The elevator continued to descend, creating a vacuum. Barnes gasped for breath.

'Breathe in, breathe out,' the Presence urged. She tapped his pulse rapidly with two fingers. 'Come on, you can do it. One, two, three. Breathe in. Mamma's here to help.' ... In his delirium he thought that indeed his mother was here to help. However, in all of Barnes's twenty-nine years of so-called living, his mother had never come so comfortingly close as this.
As this is the closest Barnes has been to a female person in some time, he’s understandably flustered and confused. He allows himself to be cradled, soothed, bathing in the luxurious ease of motherly gynergy. And as soon as the elevator stops, the doors whoosh open and the Presence departs at top speed, pausing only to give him a card with her name, Marie, and a phone number on it; on the back of the card is the mantra she used to soothe Barnes after he fell the two floors and crashed through the roof: ‘Love you.’

It’s human nature to crave more of things that make them feel secure, loved, coddled. Barnes is no exception. Although his first day on the job was, by anyone’s standards, a total clusterfuck, he emerges from the elevator in a haze of poignant happiness. His boss has newfound respect for the toughness of a man who will risk death and still calm a passenger down from screaming, and survive the experience not needing an ambulance or a resignation letter. Barnes is a man transformed, and Coneybeare treats him as such, making sure he has a properly fitting uniform, a steady stream of praise for the amazing work Barnes begins to do and do with great pride.

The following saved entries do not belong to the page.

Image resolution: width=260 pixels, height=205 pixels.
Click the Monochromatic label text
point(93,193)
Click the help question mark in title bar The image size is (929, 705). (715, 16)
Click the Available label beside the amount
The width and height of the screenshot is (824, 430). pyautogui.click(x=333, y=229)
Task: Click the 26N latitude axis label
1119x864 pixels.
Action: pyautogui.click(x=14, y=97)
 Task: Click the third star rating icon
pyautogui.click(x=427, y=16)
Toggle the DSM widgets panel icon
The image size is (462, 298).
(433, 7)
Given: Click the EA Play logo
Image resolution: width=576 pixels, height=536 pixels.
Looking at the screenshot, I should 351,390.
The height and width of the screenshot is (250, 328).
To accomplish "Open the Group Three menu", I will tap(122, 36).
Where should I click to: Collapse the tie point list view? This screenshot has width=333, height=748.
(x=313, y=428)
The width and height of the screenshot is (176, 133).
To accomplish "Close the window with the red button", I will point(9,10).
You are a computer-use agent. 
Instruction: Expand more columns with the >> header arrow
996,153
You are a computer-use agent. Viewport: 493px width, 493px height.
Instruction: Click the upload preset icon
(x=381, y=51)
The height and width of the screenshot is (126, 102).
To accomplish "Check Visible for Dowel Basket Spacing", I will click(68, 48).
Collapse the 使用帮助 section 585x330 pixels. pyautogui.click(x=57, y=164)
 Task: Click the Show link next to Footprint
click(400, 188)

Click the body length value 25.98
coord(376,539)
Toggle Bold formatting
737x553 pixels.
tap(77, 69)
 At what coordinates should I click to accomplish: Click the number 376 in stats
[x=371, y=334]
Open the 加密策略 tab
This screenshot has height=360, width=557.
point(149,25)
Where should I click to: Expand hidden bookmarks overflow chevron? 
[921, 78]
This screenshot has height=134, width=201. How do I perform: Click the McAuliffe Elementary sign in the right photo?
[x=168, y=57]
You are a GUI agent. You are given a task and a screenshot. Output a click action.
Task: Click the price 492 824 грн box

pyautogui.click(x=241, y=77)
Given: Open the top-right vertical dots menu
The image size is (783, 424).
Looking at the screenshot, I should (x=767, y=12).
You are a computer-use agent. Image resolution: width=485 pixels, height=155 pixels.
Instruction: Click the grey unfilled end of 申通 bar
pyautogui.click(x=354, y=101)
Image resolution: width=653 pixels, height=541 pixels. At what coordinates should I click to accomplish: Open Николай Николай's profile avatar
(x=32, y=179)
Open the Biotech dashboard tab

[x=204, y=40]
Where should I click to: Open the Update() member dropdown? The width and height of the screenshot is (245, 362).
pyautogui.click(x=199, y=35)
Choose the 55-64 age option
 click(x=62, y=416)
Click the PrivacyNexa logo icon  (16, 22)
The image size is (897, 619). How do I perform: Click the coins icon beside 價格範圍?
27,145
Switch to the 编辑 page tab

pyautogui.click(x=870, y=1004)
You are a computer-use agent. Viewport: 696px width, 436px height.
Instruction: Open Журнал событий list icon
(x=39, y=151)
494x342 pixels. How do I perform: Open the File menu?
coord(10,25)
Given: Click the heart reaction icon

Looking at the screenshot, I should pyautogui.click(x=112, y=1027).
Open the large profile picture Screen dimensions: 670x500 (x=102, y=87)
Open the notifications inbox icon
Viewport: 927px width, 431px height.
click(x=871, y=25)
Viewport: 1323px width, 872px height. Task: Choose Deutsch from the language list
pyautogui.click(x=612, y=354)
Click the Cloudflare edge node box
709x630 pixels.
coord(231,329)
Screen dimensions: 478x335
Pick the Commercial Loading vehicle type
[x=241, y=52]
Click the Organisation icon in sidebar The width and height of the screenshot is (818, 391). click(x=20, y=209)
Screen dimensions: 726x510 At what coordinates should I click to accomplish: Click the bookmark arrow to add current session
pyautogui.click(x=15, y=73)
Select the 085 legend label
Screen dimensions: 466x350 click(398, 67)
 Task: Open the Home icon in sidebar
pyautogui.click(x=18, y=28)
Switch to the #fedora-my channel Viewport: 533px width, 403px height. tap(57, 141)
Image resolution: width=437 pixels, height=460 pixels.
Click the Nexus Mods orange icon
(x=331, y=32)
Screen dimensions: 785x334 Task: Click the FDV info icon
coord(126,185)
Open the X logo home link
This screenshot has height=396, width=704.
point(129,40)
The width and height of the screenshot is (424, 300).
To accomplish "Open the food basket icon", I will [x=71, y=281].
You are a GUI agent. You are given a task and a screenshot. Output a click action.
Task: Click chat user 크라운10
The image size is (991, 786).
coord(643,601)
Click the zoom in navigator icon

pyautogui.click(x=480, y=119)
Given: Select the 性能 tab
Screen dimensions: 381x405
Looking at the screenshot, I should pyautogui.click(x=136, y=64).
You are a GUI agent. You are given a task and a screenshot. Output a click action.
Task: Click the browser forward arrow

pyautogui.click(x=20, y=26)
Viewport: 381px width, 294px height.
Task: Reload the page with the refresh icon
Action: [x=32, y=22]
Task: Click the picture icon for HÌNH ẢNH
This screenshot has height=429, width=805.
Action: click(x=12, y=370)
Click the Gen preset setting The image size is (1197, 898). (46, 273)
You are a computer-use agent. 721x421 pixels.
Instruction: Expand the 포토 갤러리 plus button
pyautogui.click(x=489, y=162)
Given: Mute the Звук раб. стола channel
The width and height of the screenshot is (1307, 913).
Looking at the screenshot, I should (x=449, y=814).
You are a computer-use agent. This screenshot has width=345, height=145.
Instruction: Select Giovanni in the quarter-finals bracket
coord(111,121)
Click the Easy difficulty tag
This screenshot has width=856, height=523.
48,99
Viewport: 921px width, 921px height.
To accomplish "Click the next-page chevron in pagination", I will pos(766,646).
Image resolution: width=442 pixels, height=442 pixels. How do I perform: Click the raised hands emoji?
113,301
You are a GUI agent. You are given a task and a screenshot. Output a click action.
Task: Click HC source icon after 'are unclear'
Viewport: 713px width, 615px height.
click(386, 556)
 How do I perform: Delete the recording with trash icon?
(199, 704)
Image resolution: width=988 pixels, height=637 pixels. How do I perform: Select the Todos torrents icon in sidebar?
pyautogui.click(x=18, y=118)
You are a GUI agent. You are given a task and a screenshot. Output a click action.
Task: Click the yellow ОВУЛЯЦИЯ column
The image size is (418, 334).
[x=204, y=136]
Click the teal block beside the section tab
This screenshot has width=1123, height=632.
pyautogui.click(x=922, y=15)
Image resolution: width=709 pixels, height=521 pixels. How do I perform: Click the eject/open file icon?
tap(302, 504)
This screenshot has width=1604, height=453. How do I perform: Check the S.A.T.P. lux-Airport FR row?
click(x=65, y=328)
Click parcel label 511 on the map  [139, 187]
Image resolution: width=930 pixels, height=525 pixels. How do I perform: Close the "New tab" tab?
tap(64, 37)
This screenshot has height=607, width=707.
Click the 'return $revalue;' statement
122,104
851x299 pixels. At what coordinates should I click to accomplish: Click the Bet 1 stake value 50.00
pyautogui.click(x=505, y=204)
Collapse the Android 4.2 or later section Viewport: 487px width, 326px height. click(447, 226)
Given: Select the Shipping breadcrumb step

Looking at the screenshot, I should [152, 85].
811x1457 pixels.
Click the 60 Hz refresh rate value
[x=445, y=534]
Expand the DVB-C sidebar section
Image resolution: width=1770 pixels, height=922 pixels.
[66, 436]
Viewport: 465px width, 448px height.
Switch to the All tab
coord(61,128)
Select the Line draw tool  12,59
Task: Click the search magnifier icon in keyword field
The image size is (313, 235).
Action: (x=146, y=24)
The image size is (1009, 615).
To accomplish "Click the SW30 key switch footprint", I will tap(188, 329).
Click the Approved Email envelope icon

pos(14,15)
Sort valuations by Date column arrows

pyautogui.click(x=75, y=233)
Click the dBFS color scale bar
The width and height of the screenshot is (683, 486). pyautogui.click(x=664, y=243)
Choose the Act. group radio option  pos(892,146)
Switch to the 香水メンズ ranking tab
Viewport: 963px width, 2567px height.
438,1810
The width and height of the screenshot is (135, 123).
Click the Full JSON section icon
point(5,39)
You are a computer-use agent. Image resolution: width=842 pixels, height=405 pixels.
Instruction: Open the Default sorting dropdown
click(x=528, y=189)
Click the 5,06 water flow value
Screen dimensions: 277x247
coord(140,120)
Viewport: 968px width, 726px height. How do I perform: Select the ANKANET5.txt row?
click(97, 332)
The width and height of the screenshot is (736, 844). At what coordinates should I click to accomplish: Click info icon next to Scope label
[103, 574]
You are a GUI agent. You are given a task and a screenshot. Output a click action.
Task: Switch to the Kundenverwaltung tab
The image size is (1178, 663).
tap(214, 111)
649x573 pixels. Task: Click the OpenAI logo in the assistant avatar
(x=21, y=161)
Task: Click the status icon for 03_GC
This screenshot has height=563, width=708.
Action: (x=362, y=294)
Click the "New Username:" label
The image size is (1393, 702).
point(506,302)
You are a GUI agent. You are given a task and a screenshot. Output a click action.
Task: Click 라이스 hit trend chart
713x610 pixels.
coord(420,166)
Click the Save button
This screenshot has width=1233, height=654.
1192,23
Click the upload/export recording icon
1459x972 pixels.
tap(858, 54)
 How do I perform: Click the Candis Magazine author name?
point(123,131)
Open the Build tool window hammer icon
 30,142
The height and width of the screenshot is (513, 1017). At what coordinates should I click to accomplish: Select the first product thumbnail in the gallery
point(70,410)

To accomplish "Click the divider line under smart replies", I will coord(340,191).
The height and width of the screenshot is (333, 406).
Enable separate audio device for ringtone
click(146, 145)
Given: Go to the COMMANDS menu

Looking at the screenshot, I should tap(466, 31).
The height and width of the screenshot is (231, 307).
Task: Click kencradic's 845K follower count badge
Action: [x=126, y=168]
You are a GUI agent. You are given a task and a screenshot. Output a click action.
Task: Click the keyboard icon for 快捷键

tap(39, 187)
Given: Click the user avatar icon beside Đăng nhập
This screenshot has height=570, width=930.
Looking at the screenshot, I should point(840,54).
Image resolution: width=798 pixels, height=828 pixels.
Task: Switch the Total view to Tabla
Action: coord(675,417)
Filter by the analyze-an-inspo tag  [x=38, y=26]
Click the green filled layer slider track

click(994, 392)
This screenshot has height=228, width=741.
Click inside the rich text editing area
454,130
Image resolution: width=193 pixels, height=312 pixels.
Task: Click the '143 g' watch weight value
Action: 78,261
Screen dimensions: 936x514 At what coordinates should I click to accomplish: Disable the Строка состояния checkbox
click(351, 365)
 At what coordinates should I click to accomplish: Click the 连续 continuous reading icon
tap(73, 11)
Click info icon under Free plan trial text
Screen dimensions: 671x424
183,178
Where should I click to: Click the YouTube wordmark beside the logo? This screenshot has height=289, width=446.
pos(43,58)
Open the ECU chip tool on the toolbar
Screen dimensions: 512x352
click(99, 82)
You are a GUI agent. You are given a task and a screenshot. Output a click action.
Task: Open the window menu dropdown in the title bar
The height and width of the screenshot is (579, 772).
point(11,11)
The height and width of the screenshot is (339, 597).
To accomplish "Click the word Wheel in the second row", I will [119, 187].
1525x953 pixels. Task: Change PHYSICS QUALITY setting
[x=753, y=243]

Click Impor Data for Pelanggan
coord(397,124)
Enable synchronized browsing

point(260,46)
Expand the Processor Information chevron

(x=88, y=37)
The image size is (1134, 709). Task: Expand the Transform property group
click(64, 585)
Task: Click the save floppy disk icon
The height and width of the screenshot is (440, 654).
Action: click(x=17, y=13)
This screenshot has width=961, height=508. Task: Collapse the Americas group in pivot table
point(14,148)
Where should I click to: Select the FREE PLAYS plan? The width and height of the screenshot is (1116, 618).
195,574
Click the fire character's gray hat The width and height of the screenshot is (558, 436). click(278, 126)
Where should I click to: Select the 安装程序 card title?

But there is still the matter of Marie, of the gorgeous enveloping aura of lovingkindness Barnes experienced. He wants to call her, he needs to hear her voice and feel her presence and bask once more in the numinous cloud of joy she enfolded him in with her arms. But Barnes is still a putz, a Jell-o-spined mass of neuroses and fears, so he puts it off. Finally, though, the self-help pamphlets Tom’s been giving him kick in:
To have luck and fail to act on it is tantamount to not having luck at all. In fact, it was worse. Barnes thought back to his self-help manuals. They all proclaimed with compelling force the necessity of recognizing opportunity then seizing it when it struck.
He can’t just not carpe diem, he’ll lose the last minuscule dot of self-respect he possesses.
Barnes looked at her card once again. He held it in his hand. He scrutinized it for a watermark--but there wasn't even that. Just her name, her number, and that strange mantra: 'love you.’
Several awkward call attempts later, Marie appears in Barnes’s apartment late one night to have the longest conversation he ever has with her. He stares into her grey-flecked-with-blue eyes. He answers questions he’s stopped asking himself because Marie--the Presence--asks them. He exposes his entire unimpressive body to her, at her urging, and feels no shame in his vulnerable nudity.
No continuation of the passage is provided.